Characterization of missing values in untargeted MS-based metabolomics data and evaluation of missing data handling strategies

• Objective: The study systematically characterized the sources of missing values (MVs) in untargeted Mass Spectrometry (MS)-based metabolomics data and evaluated various imputation strategies.
• Missing Value Types: Distinguished between systematic missingness primarily due to Limits of Detection (LOD) and random missingness due to technical issues.
• Best Strategy: For the prevalent LOD-related MVs, which represent concentrations near zero, simple methods like imputation with half of the minimum observed value were found to be effective and often outperformed complex data-driven methods (e.g., PPCA).
• Recommendation: Researchers should use targeted imputation strategies based on the nature of the missingness to avoid introducing bias and reducing statistical power.

PubMed: 30830398 DOI: 10.1007/s11306-018-1420-2 Overview generated by: Gemini 2.5 Flash, 28/11/2025

Key Focus: The Problem of Missing Values in Untargeted Metabolomics

This study provides a systematic characterization of missing values (MVs) in untargeted mass spectrometry (MS)-based metabolomics data and evaluates various strategies for handling these MVs. Missing data is a common issue that can severely reduce statistical power and introduce bias in downstream biomedical studies.

Characterization of Missing Values

The study distinguished two primary types of MVs based on their origin:

1. Missing Due to Limits of Detection (LOD): This is the most prevalent form and is often systematic. It occurs when a compound’s concentration is below the instrument’s detection threshold. This systematic pattern can be further influenced by run day-dependent effects (e.g., changes in instrument performance over time).
2. Missing at Random (MAR) or Completely at Random (MCAR): These MVs occur less frequently and are typically a consequence of random technical errors during sample preparation or measurement (e.g., ionization suppression, inconsistent retention time).
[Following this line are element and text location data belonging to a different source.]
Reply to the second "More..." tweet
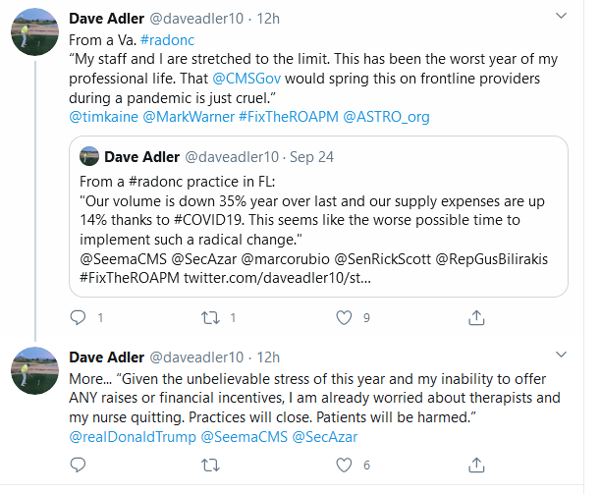 coord(80,465)
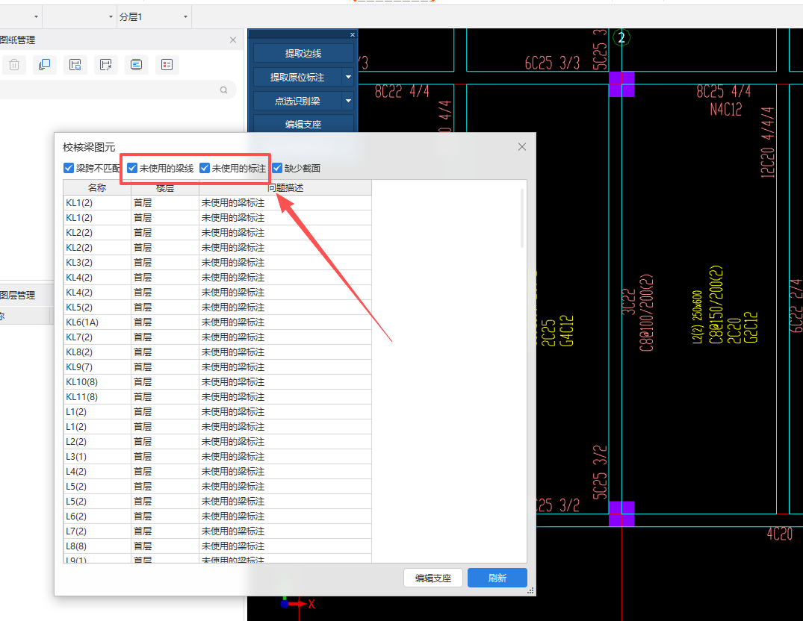The height and width of the screenshot is (621, 803).
Task: Click the blue text-lines icon in drawing toolbar
Action: [x=136, y=65]
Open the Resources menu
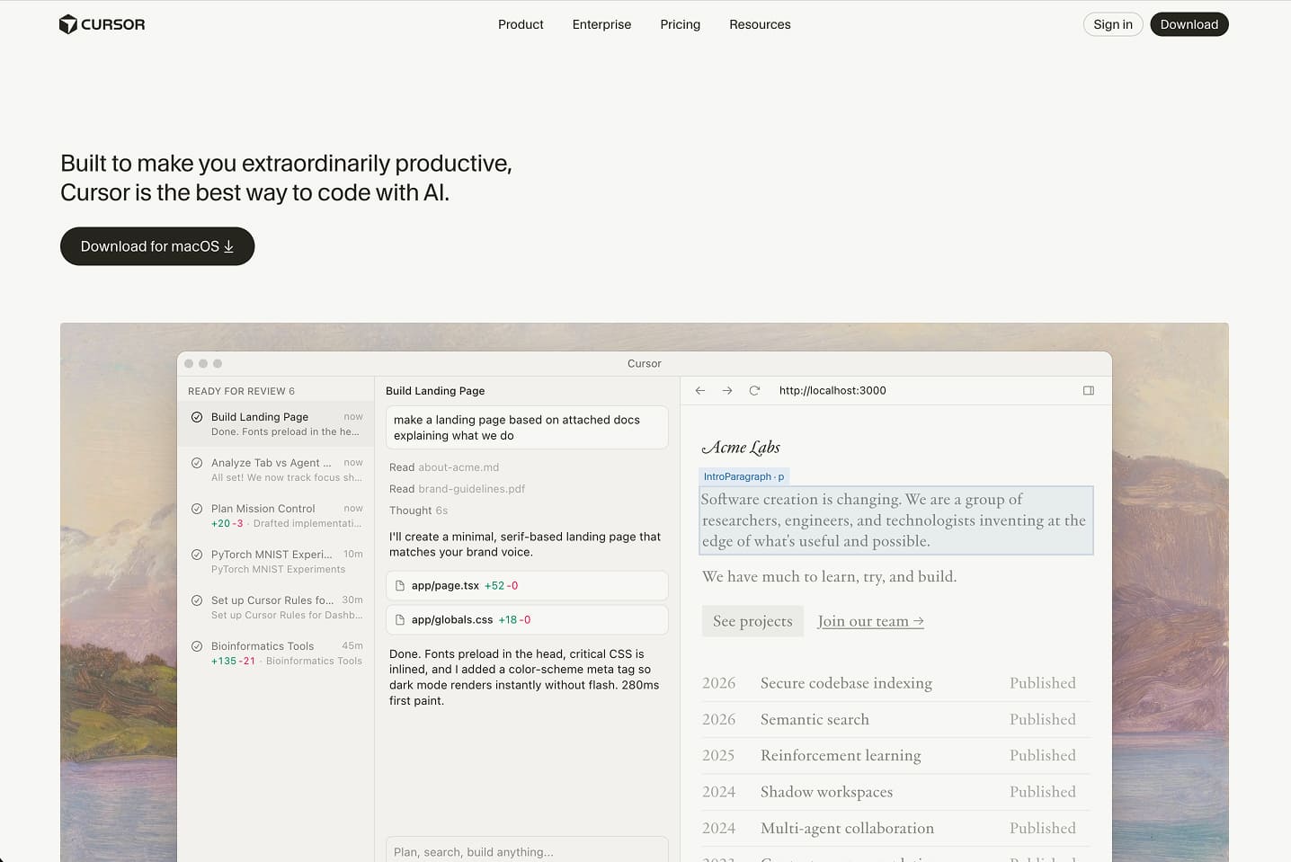1291x862 pixels. coord(760,24)
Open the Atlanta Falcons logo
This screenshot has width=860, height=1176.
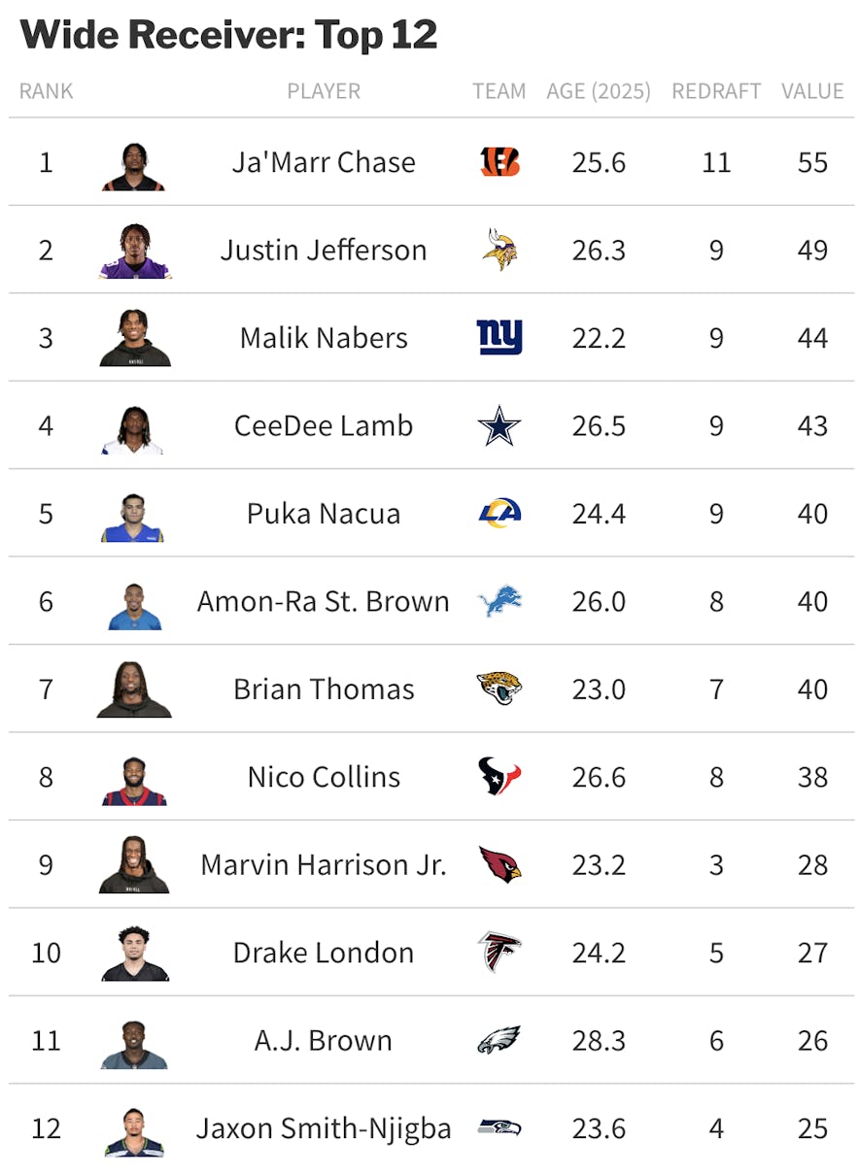pyautogui.click(x=499, y=953)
Evaluation of Imputation Strategies

The study evaluated several common imputation strategies, including:

• Fixed-Value Imputation: Replacing MVs with a fixed constant, such as zero, the mean, or a value derived from the limit of detection (LOD) (e.g., half the minimum detected value).
• Data-Driven Imputation: Using statistical or machine learning methods based on the observed data, such as Probabilistic Principal Component Analysis (PPCA) or \(k\)-Nearest Neighbors (kNN).

Best Performing Strategy

The key finding regarding MV handling was that the best strategy depends on the nature of the missingness:

• For LOD-related MVs (Systematic Missingness): Simple methods like half-of-the-minimum-observed-value imputation performed surprisingly well and often outperformed more complex data-driven methods. This is because LOD-MVs are not truly random but represent a biological value that is near zero.
• For MAR/MCAR MVs (Random Missingness): Data-driven methods like PPCA and kNN generally performed better than fixed-value methods. However, given that LOD-MVs dominate untargeted metabolomics, the overall benefit of complex methods was limited.
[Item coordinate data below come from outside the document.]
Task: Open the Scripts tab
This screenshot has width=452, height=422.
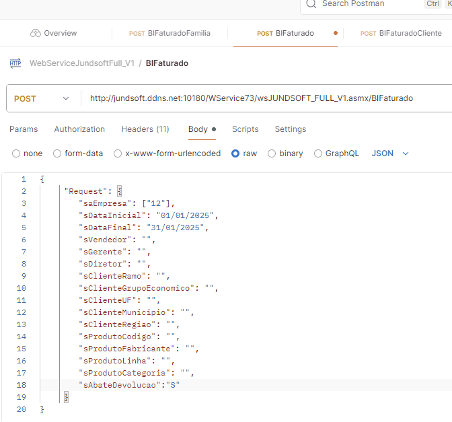Action: [x=245, y=129]
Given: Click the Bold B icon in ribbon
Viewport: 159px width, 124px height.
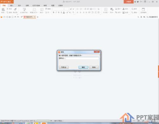Looking at the screenshot, I should 53,12.
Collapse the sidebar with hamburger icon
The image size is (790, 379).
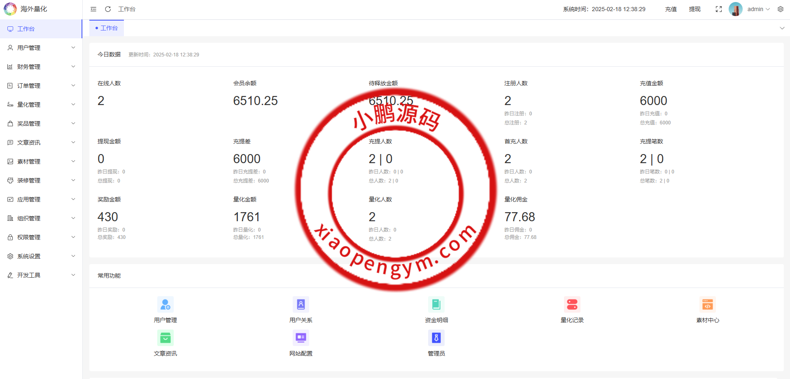[93, 9]
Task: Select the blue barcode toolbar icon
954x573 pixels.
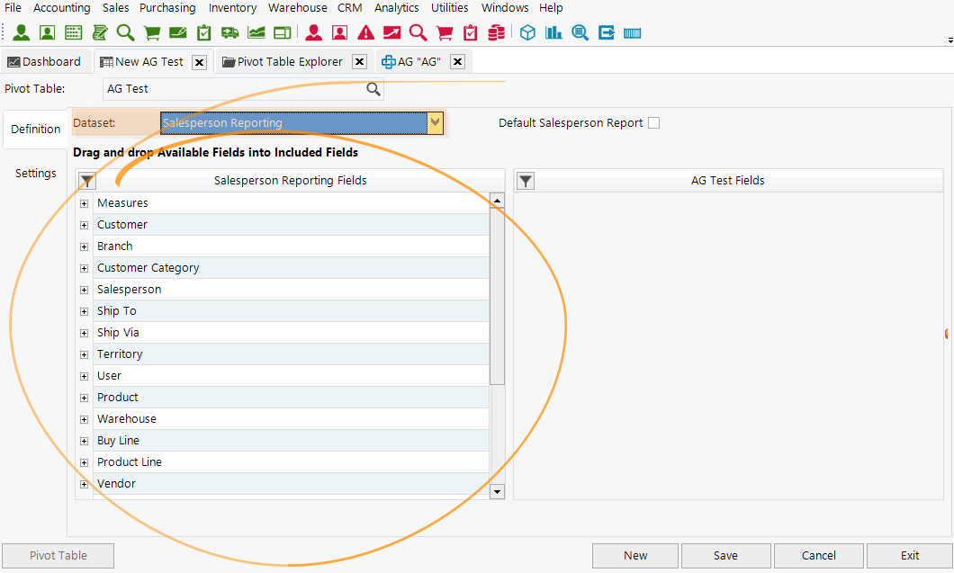Action: (x=630, y=32)
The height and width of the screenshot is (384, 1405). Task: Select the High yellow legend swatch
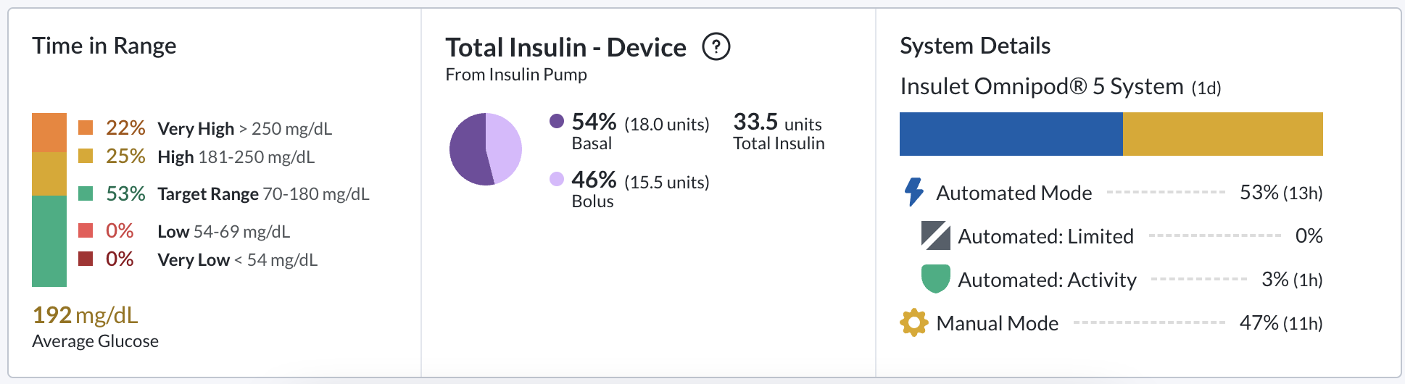click(86, 156)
Conclusions and Recommendations

The study emphasizes that the high proportion of systematic, LOD-related missingness is a characteristic feature of untargeted MS-based metabolomics.
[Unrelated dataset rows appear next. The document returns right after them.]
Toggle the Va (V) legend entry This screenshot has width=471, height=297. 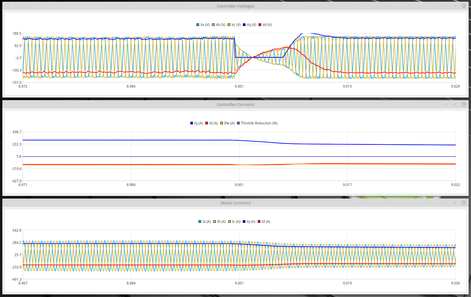(203, 25)
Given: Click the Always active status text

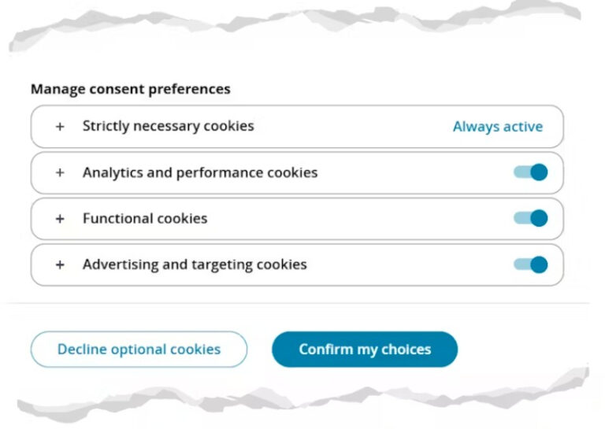Looking at the screenshot, I should pyautogui.click(x=498, y=127).
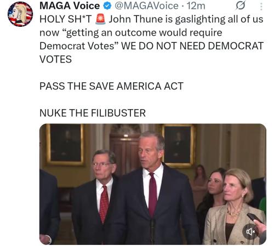Viewport: 274px width, 251px height.
Task: Click the gold necklace in the video
Action: point(233,213)
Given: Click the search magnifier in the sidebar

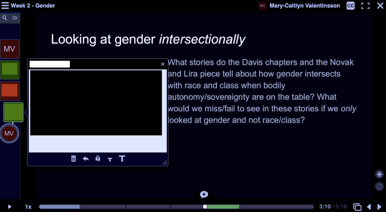Looking at the screenshot, I should [5, 18].
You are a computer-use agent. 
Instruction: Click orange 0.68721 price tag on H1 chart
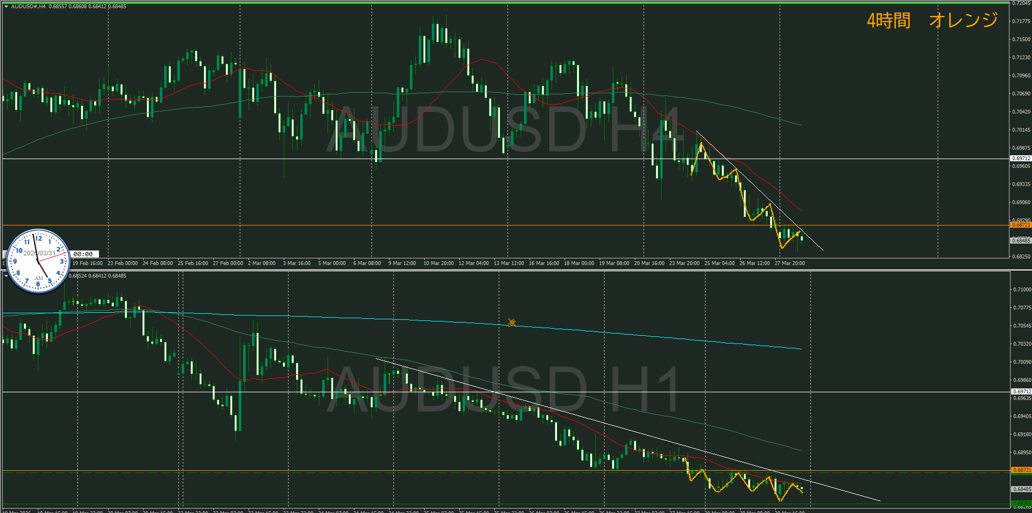pyautogui.click(x=1020, y=470)
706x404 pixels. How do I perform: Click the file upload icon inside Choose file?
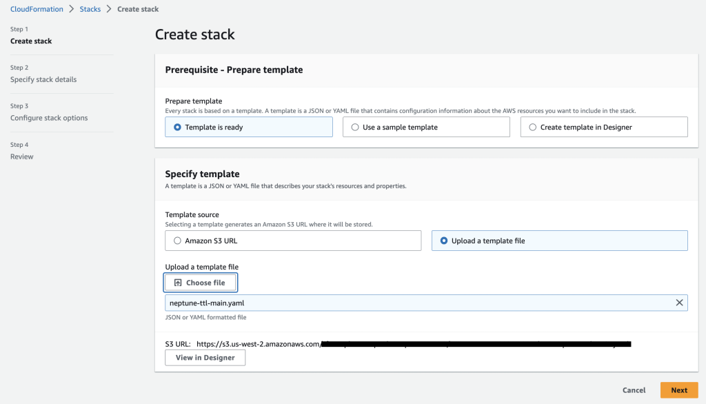click(x=180, y=282)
Researchers should: 1. Characterize Missingness: Visually inspect data to distinguish systematic LOD-MVs from random MVs. 2. Apply Targeted Imputation: For the high number of LOD-MVs, use a simple, robust method like imputation with a small value (e.g., half the minimum). 3. Future Development: The authors call for the development of new, tailored imputation methods that can explicitly and simultaneously model both the systematic (LOD) and random (MAR/MCAR) components of missingness in metabolomics data.